Micrathena horrida is a species of orb weaver spider in the genus Micrathena. It has a wide distribution from the Greater Antilles and Mexico to Argentina.

==Taxonomy==
The species was first described by Taczanowski in 1873 as Acrosoma horrida from a female specimen collected in French Guiana. The species has had a complex taxonomic history with numerous synonyms that were gradually consolidated through the work of various arachnologists, most notably H. W. Levi in 1985, who synonymized several previously separate species including M. mammillata, M. longicauda, M. multituberculata, M. racemina, and M. simoni.

==Distribution==
M. horrida has been recorded from the Greater Antilles (Cuba, Jamaica), Mexico to Argentina, including Central America (Belize, Guatemala, Honduras, El Salvador, Nicaragua, Costa Rica, Panama) and much of South America (Colombia, Venezuela, Guyana, Suriname, French Guiana, Brazil, Ecuador, Peru, Bolivia, Paraguay, Argentina).

==Habitat==
M. horrida is found in forest environments throughout its range.

==Description==
Females range from 7.0 to 11.5 mm in total length, while males are smaller at 4.5 to 5.0 mm. The female has an orange-brown carapace with darker brown sclerotized areas and some dark gray markings above the rim. The sternum and legs are orange-brown, while the abdomen is gray to orange with black markings. The abdomen typically bears twelve or more prominent humps or tubercles, distinguishing it from related species like M. gracilis which has only ten humps.
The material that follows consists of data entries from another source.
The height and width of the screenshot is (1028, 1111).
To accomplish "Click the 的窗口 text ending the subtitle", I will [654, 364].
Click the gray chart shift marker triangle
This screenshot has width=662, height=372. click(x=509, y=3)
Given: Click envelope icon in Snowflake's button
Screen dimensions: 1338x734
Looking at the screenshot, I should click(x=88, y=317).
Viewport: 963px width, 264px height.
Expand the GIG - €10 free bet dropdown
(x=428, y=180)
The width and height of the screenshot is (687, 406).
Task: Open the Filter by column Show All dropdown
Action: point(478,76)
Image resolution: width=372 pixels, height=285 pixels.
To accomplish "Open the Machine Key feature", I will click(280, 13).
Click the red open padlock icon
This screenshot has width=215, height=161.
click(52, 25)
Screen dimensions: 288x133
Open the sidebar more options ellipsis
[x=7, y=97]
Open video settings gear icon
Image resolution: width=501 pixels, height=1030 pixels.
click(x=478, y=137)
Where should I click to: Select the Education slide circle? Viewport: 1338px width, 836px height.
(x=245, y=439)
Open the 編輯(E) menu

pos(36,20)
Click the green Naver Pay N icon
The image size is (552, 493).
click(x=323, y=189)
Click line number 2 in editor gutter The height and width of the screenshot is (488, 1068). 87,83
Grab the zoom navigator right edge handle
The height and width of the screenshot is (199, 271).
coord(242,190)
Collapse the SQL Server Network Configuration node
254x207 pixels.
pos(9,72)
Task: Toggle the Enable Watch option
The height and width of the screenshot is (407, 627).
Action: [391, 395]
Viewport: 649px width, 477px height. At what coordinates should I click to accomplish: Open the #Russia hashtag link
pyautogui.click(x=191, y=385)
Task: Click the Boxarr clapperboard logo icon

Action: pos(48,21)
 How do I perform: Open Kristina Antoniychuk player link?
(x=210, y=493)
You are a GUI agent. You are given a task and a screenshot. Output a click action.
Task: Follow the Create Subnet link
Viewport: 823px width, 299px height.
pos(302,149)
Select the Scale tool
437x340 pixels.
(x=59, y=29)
Males have a brown carapace and grayish brown sternum, with lighter brown legs. The male abdomen is brown with white patches along the margin and some gray and black pigment above. A distinctive feature of males is the segmented posterior abdomen. The male can be identified by characteristics of the palpus, particularly the paracymbium having a keel almost parallel to the axis of the cymbium.

Some individuals display a bold pattern of black patches on white on the dorsum of the abdomen. The carapace sometimes has dimples, and the abdomen of females may be slender with humps or have a tail-like extension.